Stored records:
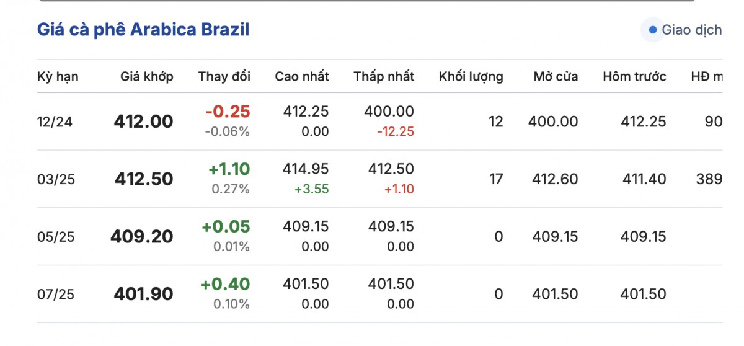Select the 07/25 contract term

click(x=55, y=295)
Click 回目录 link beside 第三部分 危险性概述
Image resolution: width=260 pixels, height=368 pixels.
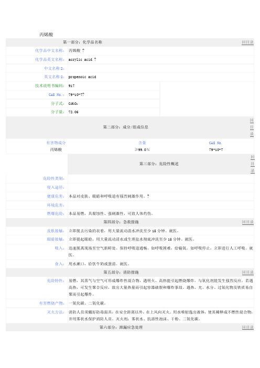(x=252, y=164)
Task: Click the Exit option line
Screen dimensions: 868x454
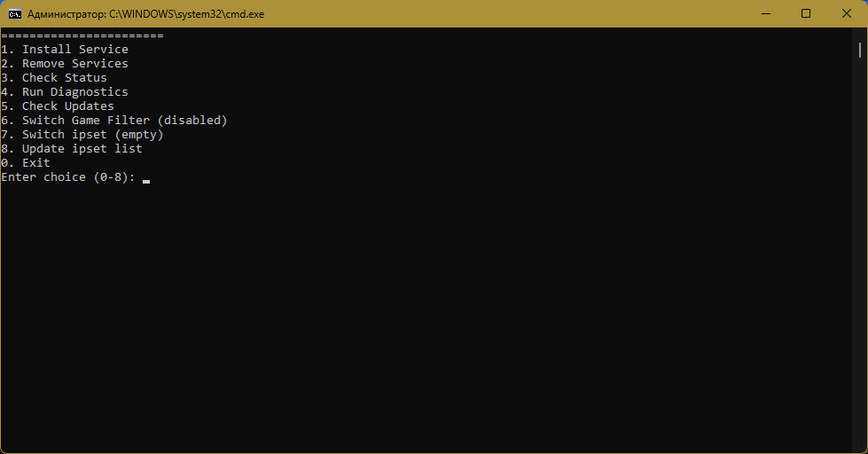Action: (26, 163)
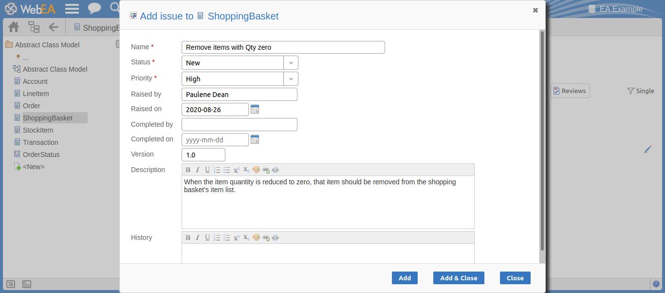
Task: Expand the Priority dropdown
Action: [x=291, y=79]
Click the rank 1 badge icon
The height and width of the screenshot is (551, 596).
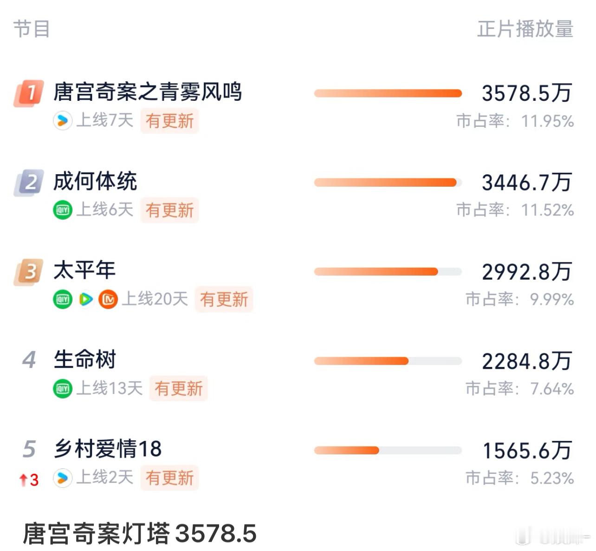pos(28,93)
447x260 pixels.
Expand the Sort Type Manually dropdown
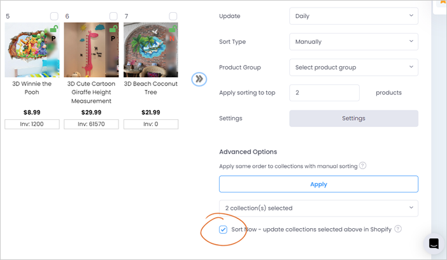click(x=353, y=41)
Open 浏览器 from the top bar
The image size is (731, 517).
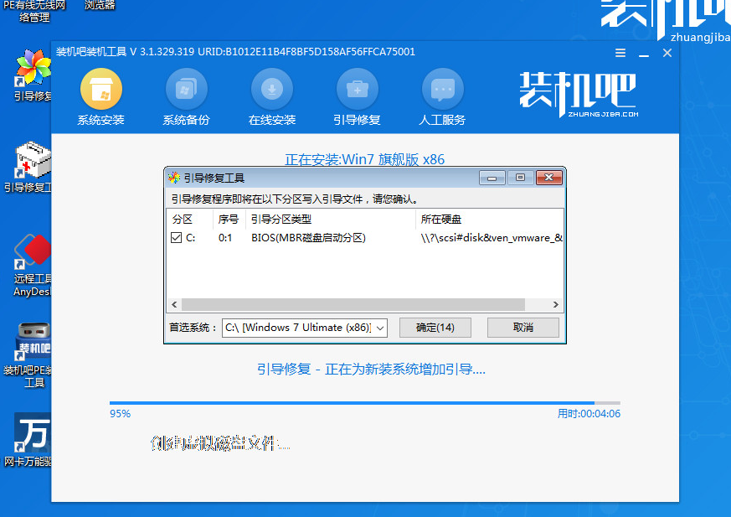click(99, 5)
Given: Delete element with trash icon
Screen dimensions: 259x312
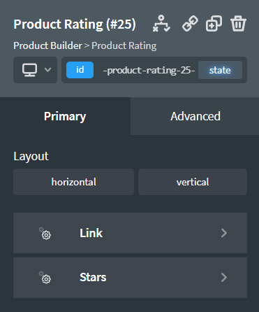Looking at the screenshot, I should tap(238, 24).
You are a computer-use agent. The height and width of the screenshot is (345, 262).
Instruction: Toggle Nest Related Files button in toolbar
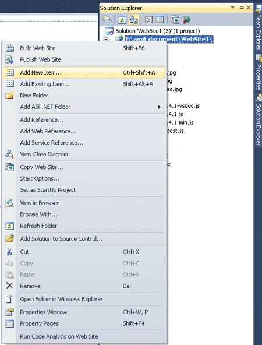tap(134, 20)
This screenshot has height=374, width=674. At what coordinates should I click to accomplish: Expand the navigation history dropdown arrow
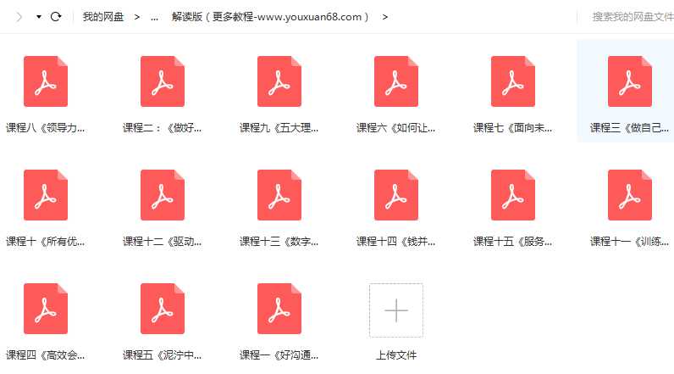[x=39, y=17]
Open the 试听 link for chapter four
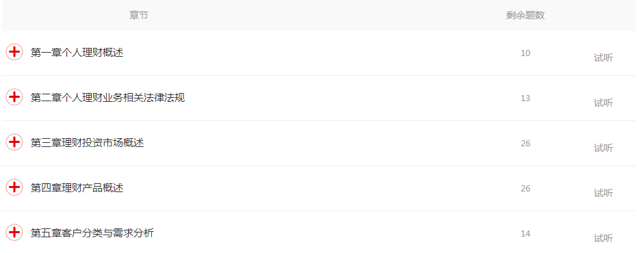Screen dimensions: 637x253 [x=603, y=194]
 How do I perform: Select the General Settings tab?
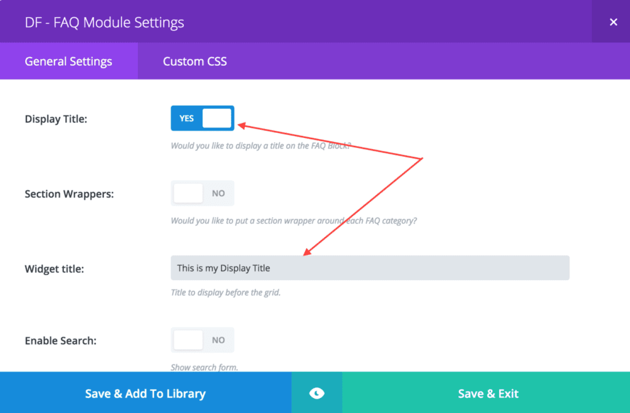click(69, 61)
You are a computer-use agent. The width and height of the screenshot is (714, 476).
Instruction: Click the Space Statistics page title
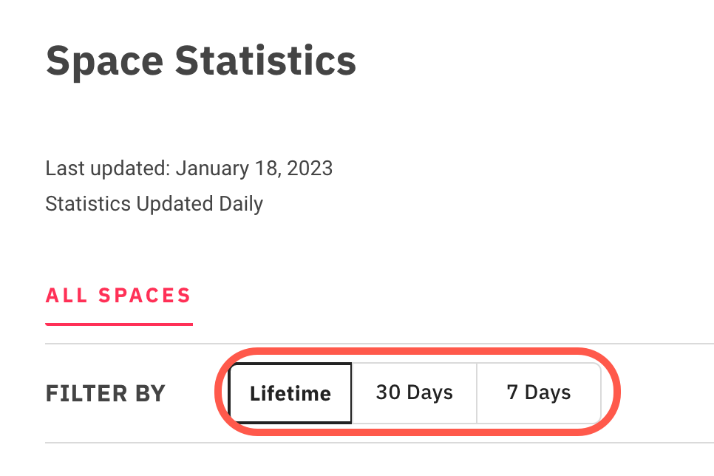(200, 61)
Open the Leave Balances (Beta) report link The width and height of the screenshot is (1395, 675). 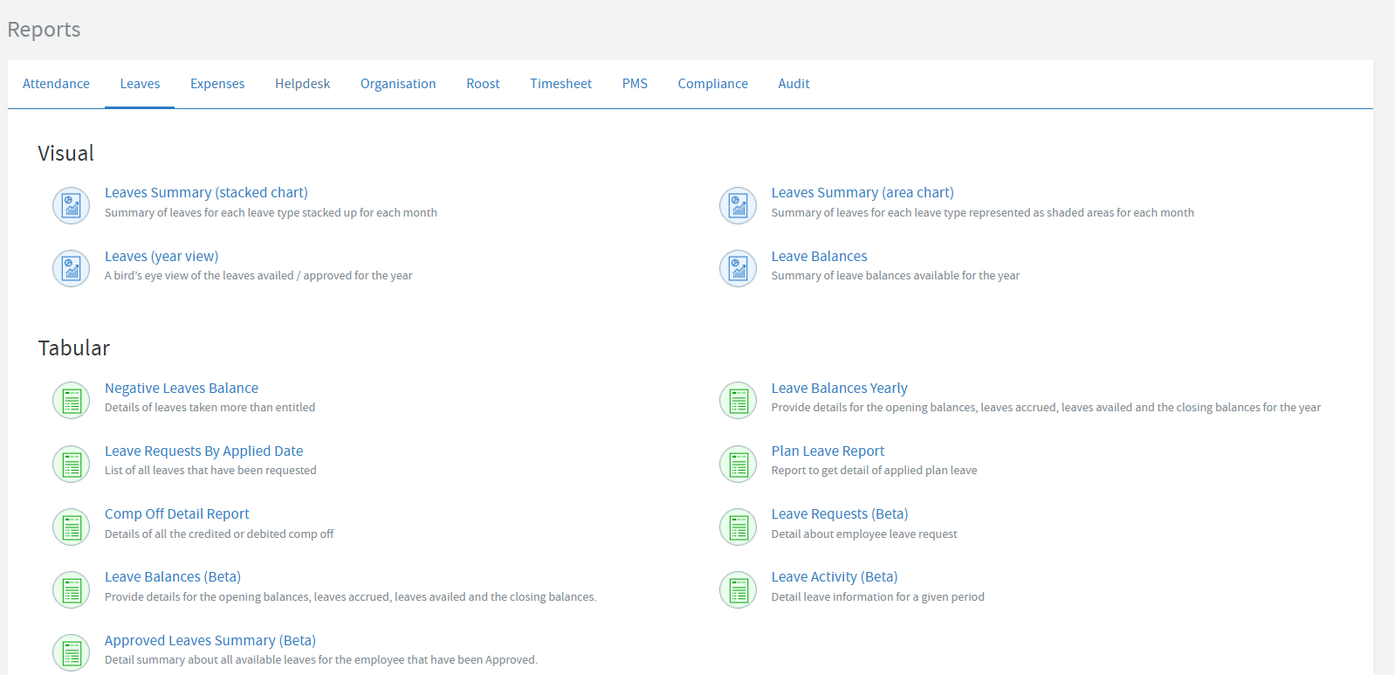pyautogui.click(x=173, y=576)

EXERCISE AIM: Look through the data above and return each line where the string "computer" occurs.

SOLVED PROBLEM:
You are a computer-use agent. The height and width of the screenshot is (345, 262).
You are a computer-use agent. The width and height of the screenshot is (714, 476).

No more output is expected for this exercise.